First one does look like a scrawy perlmutt. Second one is the opposite, rather pudgy, lol. Could be an afra, could be one of the zebras, not too great at distinguishing between them myself.

That very pretty rainbow girl (I'm guessing) is a fenestratus...very nice. I absolutely adore mine. How long have you had it? It's very washed out, but it could be the light substrate doing that.


----------



## shawntraviss (Sep 17, 2004)

SinisterKisses said:


> First one does look like a scrawy perlmutt. Second one is the opposite, rather pudgy, lol. Could be an afra, could be one of the zebras, not too great at distinguishing between them myself.
> 
> That very pretty rainbow girl (I'm guessing) is a fenestratus...very nice. I absolutely adore mine. How long have you had it? It's very washed out, but it could be the light substrate doing that.


Scrawny was just picked up today, hence the skinnyness.

Tubby i picked up last week. Believe it or not he was fatter. The previous owner had an over feeding problem.

As for the big girl...At the time of the pic shed been in the tank all of 2 hours or so. Shes starting to show a bit better color now and shes coming up to the glass to see me.


----------



## Jason S (Feb 7, 2003)

First fish is likely a female perlmutt given the subdued color; looks correct for that fish. Second is a Cynotilapia afra variant. Difficult to say exactly which location as there are several sporting the dark blue color with narrow orange dorsal band; most common may be the variant from Hai Reef.


----------



## why_spyder (Mar 2, 2006)

Definitely a _C. afra _of some type.
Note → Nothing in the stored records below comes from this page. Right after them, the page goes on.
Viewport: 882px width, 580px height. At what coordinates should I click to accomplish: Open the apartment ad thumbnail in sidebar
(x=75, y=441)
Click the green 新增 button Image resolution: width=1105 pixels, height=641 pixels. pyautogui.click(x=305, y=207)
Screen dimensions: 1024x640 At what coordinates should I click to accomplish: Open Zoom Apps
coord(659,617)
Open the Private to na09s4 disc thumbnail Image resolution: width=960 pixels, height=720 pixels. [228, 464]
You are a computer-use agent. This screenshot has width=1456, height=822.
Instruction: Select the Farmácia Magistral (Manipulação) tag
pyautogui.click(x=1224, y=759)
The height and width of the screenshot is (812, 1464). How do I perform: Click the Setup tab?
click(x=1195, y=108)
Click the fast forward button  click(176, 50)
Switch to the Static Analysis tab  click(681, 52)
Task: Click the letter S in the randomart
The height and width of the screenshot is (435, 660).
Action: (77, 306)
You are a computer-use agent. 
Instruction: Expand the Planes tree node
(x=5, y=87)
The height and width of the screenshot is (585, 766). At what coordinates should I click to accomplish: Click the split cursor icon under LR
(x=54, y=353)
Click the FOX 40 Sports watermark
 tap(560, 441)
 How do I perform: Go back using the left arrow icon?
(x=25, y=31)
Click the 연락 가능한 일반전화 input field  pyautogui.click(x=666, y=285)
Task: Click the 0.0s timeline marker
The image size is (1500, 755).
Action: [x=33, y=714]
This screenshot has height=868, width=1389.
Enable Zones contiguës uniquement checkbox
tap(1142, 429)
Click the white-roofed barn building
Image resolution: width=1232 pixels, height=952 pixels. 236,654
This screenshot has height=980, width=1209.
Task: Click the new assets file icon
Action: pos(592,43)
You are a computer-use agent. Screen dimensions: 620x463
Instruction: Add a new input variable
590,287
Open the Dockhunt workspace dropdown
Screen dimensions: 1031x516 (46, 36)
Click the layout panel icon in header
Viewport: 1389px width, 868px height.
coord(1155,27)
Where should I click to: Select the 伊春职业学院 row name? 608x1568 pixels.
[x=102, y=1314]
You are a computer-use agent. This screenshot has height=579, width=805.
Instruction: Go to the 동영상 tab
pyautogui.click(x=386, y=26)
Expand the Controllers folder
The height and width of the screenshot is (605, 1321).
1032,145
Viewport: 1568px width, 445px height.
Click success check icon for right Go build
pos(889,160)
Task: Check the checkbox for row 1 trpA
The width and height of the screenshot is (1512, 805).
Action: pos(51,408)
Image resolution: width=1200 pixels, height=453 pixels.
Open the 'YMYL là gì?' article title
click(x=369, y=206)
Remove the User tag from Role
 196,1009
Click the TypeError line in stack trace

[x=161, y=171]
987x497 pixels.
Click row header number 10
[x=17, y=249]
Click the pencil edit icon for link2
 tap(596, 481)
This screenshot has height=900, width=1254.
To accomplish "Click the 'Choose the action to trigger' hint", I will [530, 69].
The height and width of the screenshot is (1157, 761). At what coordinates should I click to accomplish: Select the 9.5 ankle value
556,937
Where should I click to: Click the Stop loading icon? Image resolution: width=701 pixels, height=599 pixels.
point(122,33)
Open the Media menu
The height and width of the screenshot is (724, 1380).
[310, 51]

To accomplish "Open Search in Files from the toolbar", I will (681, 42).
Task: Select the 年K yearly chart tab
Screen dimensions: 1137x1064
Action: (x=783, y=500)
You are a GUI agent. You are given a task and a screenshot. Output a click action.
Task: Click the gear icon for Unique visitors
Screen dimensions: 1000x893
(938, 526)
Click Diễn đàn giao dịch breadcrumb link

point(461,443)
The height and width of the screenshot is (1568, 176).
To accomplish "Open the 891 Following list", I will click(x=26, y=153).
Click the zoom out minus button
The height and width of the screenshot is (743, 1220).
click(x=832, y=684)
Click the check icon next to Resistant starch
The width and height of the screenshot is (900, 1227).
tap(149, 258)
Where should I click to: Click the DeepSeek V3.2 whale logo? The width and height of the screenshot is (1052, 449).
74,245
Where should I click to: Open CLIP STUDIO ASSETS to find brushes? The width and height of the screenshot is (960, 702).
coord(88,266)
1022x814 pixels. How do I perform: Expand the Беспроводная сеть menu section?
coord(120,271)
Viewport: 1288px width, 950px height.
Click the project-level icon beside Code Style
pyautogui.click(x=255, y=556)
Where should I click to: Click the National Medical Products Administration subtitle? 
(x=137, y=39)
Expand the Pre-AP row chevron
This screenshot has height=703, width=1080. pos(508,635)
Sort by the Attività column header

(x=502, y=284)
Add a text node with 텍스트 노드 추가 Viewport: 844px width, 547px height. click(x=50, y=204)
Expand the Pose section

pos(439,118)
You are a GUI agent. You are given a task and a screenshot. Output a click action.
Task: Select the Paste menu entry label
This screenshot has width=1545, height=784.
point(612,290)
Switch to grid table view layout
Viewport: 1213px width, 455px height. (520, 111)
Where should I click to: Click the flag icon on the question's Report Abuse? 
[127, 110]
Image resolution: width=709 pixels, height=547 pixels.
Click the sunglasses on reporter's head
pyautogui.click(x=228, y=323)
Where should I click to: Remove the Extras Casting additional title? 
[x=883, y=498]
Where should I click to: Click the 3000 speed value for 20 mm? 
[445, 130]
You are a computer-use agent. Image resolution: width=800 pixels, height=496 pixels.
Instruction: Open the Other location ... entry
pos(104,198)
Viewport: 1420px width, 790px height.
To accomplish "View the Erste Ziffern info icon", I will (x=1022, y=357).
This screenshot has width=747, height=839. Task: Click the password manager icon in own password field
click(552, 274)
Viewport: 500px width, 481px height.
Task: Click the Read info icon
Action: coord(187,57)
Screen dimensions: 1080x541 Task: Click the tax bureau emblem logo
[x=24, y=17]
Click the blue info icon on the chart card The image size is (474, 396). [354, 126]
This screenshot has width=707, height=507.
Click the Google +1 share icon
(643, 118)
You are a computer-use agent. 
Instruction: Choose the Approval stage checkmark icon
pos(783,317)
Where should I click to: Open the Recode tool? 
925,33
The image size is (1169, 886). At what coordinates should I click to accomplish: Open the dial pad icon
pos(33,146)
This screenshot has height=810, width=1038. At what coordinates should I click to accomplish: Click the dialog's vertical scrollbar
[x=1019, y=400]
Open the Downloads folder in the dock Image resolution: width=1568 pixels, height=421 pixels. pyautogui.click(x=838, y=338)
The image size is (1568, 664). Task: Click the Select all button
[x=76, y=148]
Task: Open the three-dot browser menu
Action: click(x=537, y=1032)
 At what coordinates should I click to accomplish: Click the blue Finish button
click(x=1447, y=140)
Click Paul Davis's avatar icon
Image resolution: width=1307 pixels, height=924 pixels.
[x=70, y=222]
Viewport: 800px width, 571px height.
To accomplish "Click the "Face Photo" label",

Like *Jason S* said, Hai Reef and Chimate are the most common ones I see around these days that look like that.


----------



## RedHaze (Oct 20, 2007)

why_spyder said:


> Definitely a _C. afra _of some type. Like *Jason S* said, Hai Reef and Chimate are the most common ones I see around these days that look like that.


fisrt thing that came to mind when I saw it was Chimate.


----------



## Jeff W (Jan 4, 2009)

here is a picture of the Veija fenestratus I use to breed. Yours do not look like fenestratus. i am wondering if it is a hybrid of some kind.










hope the picture helps


----------



## SinisterKisses (Feb 24, 2004)

His looks identical to my female, it's yours that don't quite look right to me?


----------



## Jeff W (Jan 4, 2009)

It may not be a hybrid veija looking through cichlid profiles and seeing a closeup of the Vieja bifasciatus I am thinking that is what it is. That is just my opionion. mine came from a reputable breeder. I do not have them any more. Sold to another breeder that was more equiped to handle a fish that gets 12 -14 inches.

Jeff


----------